EXERCISE: Reproduce the items below word for word, starting at the line that contains "How do I perform: Click" and ending after the line that contains "The height and width of the screenshot is (553, 1232).".

LISTING:

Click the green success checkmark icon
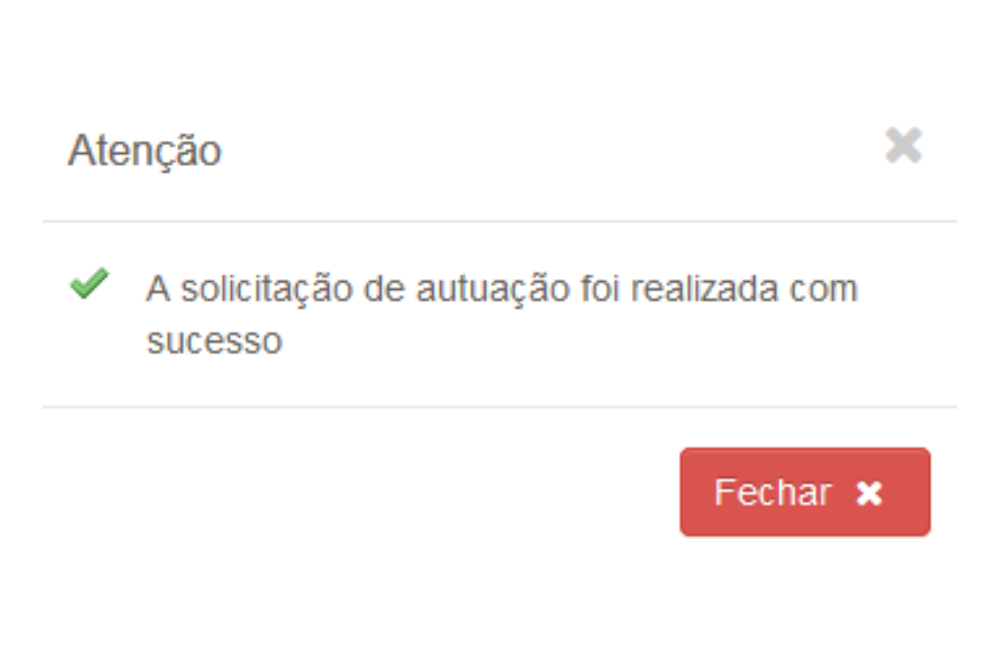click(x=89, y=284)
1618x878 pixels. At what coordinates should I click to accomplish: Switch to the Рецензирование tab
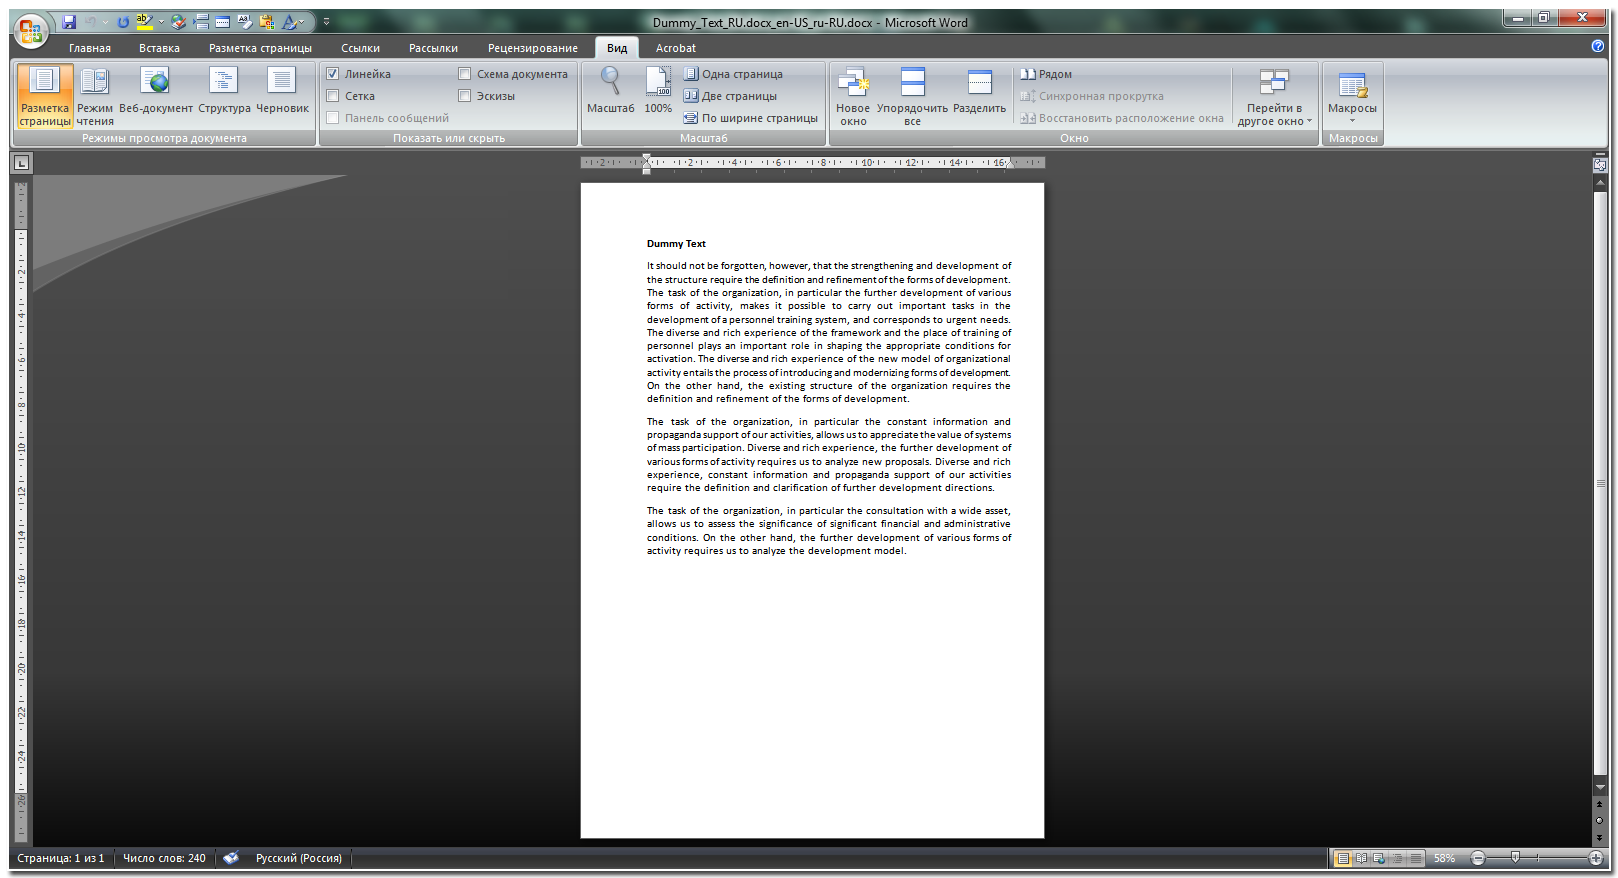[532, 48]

==

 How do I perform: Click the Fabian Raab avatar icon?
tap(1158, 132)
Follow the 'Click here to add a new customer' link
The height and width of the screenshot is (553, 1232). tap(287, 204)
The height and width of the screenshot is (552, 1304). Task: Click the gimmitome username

* * *

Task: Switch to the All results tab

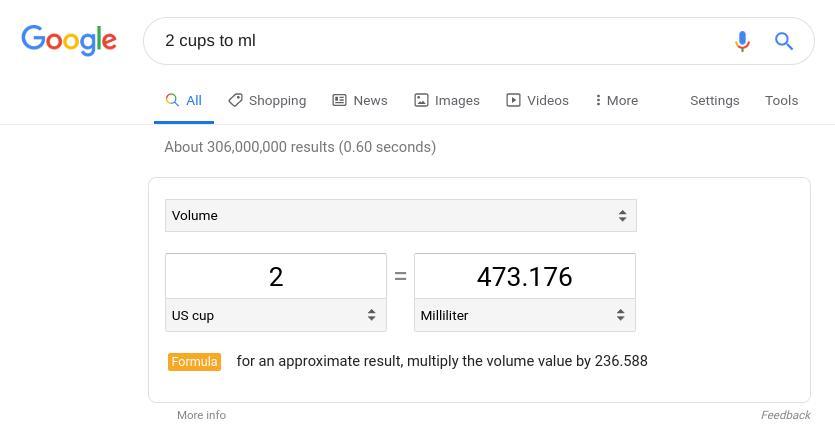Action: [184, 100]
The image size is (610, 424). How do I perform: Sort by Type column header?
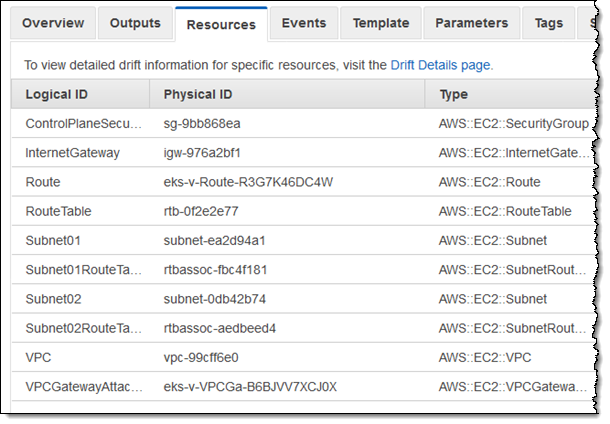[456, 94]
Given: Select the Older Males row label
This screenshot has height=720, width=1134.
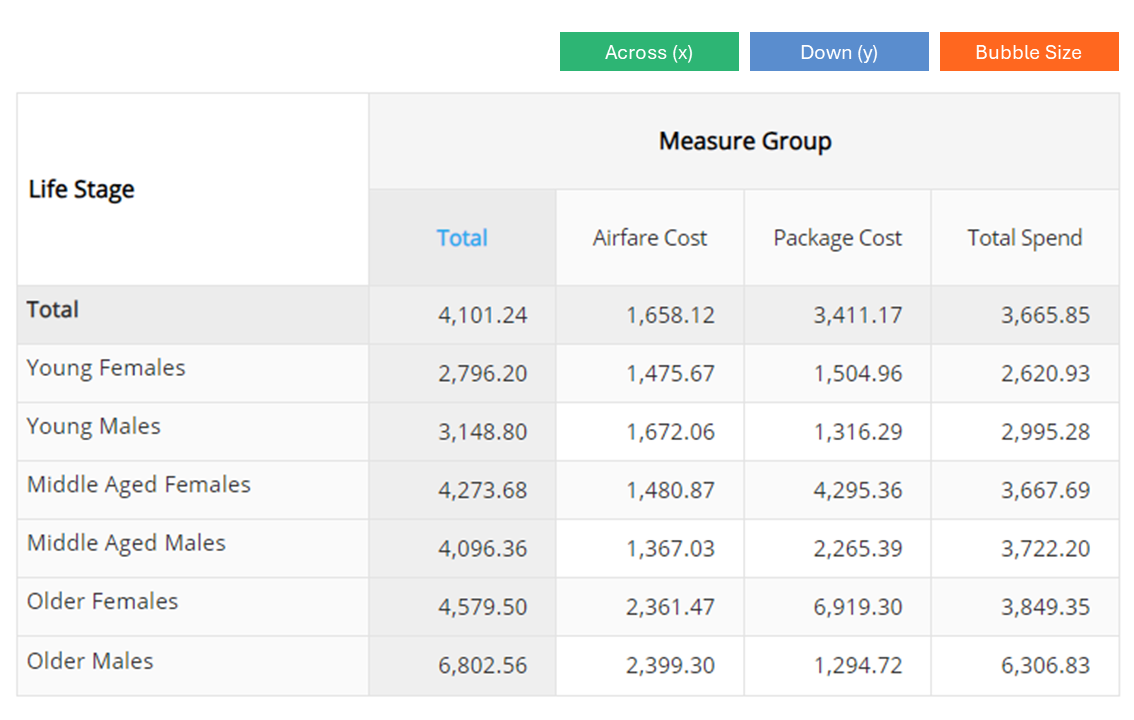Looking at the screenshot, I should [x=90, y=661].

EXERCISE ANSWER:
 How do I perform: Click the Fabian Raab avatar icon?
tap(1158, 132)
Follow the 'Click here to add a new customer' link
The height and width of the screenshot is (553, 1232). tap(287, 204)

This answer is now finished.